La mer est d'huile, à midi nous croisons un cachalot, ce sera le seul mammifère marin rencontré de toute la traversée! Le soir le couple de paille en queue vient nous saluer en tournant autour du bateau, c'est un rituel quotidien! Il fait très chaud, l'eau est à 27°, on en profite à coup de seau pour se rafraîchir et se laver, un vrai bonheur! Benoit ré-installe le bimini (que nous avions enlevé après Gibraltar) de nouveau indispensable pour se protéger du soleil... La nuit est aussi calme que la journée, plus de chaussettes, plus de vêtements de quart, très agréable! Notre corps semble s'être habitué aux 6h de sommeil en 2 phases (4h + 2h) plus une petite sieste l'après-midi parfois...

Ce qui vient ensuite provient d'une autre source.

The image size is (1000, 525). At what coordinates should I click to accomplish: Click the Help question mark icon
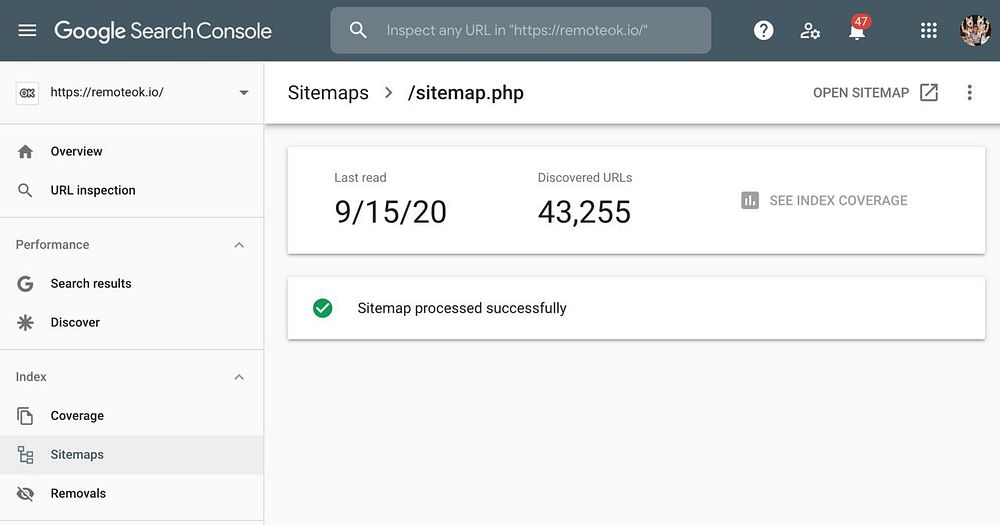tap(764, 31)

9° jour: à 10h50 1000 miles de parcourus depuis Mindelo!!!!! Le GPS nous en annonce 1133 de plus jusqu'à destination.... Que c'est calme, le léger bruit de l'eau contre la coque, le frémissement du vent, l'horizon à perte de vue, on est comme une bulle au milieu de l'immensité, l'air est doux, le vent caressant,, Mangaïa vogue tranquillement sous spi, aujourd'hui nous avons une belle houle, longue, tellement longue que l'on ne sent pas ses 4 ou 5m, on les imagine quand au creux de la vague on ne distingue pas la vague suivante... Calme et reposant! Mais un bateau restant un bateau, cette plénitude est émaillée par notre pompe à eau douce qui déclare forfait, made in China?!... Benoit la remplace par l'ancienne, et nous prions pour que cette dernière tienne jusqu'à l'arrivée...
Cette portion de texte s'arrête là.